Cleaned my mom’s basement & bedroom


----------



## copper (Nov 10, 2003)

Didn't go to work yesterday and again today. Really congested. Had body aches yesterday. I tested myself for COVID twice and it came up negative. But I heard that these test won't detect the new variants.


----------



## zonebox (Oct 22, 2012)

copper said:


> But I heard that these test won't detect the new variants.


I've been wondering about that, but the latest I have read is that they still are viable for the latest variants out there.


----------



## zonebox (Oct 22, 2012)

I started the day by walking for half an hour, then I came into the house to clean my bedroom and make our bed. Then I cleaned the dishes, and washed all of the cabinets which were filthy, then I had to take apart our oven because I was getting sick of the streaks in the glass which were on the inside panes of glass








Absolutely disgusting, it was a lot of work getting it all apart as well. Someone had taken it apart before we got it because there was a piece missing that would otherwise block that nastiness from seeping into the oven.

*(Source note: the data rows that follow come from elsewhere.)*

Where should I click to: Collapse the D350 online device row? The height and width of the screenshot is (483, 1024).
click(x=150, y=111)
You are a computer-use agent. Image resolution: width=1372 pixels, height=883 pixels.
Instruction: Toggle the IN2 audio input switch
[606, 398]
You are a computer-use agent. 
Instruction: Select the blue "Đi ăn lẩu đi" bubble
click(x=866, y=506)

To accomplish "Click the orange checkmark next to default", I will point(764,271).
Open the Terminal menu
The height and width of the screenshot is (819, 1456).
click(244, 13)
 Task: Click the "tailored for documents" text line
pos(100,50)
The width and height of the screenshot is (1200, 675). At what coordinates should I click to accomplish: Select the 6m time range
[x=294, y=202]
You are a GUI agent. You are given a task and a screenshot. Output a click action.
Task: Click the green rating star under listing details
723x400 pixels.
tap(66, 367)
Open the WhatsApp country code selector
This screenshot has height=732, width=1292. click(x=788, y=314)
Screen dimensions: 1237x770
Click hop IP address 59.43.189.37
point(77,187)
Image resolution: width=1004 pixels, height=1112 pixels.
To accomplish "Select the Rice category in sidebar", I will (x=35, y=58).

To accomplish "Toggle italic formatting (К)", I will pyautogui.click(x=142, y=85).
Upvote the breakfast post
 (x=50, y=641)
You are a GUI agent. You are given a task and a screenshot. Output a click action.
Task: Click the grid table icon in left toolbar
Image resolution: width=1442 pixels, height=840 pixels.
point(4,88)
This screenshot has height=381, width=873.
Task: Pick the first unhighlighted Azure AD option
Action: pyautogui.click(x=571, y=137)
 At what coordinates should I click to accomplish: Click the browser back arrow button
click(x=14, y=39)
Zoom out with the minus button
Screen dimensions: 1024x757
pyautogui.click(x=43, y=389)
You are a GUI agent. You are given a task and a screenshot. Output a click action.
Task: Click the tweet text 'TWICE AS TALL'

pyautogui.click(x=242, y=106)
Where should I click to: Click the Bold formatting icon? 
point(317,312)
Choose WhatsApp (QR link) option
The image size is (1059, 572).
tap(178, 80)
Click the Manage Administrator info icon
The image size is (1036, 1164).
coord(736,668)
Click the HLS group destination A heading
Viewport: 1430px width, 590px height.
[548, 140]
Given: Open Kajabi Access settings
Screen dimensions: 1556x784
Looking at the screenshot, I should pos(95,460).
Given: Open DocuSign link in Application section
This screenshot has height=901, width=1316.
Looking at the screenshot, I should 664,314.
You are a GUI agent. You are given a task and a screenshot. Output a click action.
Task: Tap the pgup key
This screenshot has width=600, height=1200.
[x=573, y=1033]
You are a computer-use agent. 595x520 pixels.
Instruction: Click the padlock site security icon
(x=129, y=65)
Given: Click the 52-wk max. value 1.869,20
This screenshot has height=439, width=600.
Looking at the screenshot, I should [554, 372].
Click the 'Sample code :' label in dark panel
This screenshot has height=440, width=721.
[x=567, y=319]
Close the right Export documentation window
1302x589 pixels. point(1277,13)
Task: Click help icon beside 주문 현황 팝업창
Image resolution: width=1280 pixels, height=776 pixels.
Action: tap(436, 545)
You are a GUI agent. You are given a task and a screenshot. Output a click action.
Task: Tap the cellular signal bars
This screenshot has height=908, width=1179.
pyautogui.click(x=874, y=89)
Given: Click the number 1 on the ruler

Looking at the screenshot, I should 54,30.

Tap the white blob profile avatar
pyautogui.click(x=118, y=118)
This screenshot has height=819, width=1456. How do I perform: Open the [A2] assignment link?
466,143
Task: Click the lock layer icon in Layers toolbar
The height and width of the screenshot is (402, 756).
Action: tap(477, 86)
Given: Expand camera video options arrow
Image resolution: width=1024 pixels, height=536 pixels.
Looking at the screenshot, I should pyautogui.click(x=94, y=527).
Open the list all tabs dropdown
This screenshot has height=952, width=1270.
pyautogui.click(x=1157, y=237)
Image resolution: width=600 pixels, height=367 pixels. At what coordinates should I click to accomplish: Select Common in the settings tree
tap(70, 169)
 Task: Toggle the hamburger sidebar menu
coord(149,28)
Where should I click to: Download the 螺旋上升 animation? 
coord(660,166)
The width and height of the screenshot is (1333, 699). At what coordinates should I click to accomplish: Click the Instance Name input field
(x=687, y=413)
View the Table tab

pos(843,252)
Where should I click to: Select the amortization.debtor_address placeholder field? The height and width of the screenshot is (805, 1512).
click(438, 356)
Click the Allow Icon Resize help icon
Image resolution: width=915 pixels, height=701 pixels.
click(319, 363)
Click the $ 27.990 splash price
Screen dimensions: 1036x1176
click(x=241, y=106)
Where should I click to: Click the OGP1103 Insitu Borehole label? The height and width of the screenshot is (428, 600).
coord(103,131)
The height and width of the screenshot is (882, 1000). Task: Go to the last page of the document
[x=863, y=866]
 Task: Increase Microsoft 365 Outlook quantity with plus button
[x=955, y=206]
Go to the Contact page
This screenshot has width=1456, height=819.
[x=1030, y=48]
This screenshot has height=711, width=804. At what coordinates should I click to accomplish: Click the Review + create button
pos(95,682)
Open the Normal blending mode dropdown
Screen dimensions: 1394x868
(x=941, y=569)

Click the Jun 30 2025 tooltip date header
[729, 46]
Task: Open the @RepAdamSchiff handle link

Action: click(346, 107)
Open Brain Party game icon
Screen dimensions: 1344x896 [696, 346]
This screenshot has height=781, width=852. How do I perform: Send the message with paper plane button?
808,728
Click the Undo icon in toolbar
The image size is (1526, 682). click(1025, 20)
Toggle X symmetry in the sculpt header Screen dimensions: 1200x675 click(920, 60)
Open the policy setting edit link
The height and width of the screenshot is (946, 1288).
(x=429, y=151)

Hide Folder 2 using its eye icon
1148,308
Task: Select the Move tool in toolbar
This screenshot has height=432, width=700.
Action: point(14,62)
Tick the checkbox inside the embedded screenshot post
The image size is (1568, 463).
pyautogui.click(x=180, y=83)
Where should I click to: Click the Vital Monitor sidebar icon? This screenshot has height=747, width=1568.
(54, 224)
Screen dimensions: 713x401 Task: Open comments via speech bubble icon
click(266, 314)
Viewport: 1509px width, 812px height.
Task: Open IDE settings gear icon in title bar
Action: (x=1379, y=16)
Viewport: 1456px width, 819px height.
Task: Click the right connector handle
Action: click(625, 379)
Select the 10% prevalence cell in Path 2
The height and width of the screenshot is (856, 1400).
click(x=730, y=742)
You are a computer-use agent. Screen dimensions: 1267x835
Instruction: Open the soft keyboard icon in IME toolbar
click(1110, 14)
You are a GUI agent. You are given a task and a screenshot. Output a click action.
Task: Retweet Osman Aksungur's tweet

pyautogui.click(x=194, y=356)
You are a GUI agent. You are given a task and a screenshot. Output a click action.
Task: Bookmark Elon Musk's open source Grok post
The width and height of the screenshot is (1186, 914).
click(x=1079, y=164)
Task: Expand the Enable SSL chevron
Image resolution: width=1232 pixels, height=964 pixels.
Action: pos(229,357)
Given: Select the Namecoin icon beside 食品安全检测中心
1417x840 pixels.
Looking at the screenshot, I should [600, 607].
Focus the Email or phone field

There that is better. Then I swept and mopped the floor after I went out in the yard and raked all the gunk due to a severe rainstorm we had yesterday. (old grass trimmings that floated to the top of puddles and later covered my lawn) I followed that up by using the blower to ensure the grass is no longer covered and will not die prematurely. I came inside, took all of the papers off of our fridge, and cleaned the fridge so it shines now. I am just sitting now, for the first time since I woke up seven hours ago, and plan on probably Christmas shopping here in a little bit.


----------



## zonebox (Oct 22, 2012)

Finished almost all of the Christmas shopping, and I'm now poor. We also finished putting ornaments on the tree, and now I am sitting back and having a bit of rum and cola








We affectionately have been calling our Christmas tree "Crackmas tree" for the past few years since I am really horrible at setting it up. We even have a song for it, Oh crackmas tree. If you look toward the top, you can see what amounts to more or less a toupee for our Chirstmas tree that really sticks out in the photo, I find it hilarious for some reason, it is garland I had put there in an attempt to try to help the balding spot on the tree.


----------



## That Random Guy (Jan 31, 2015)

I installed a replacement SSD for my main PC today because my now old SSD was going bad. It's been an incredibly long time since I ever had to do a fresh install of Windows—not to mention all manual.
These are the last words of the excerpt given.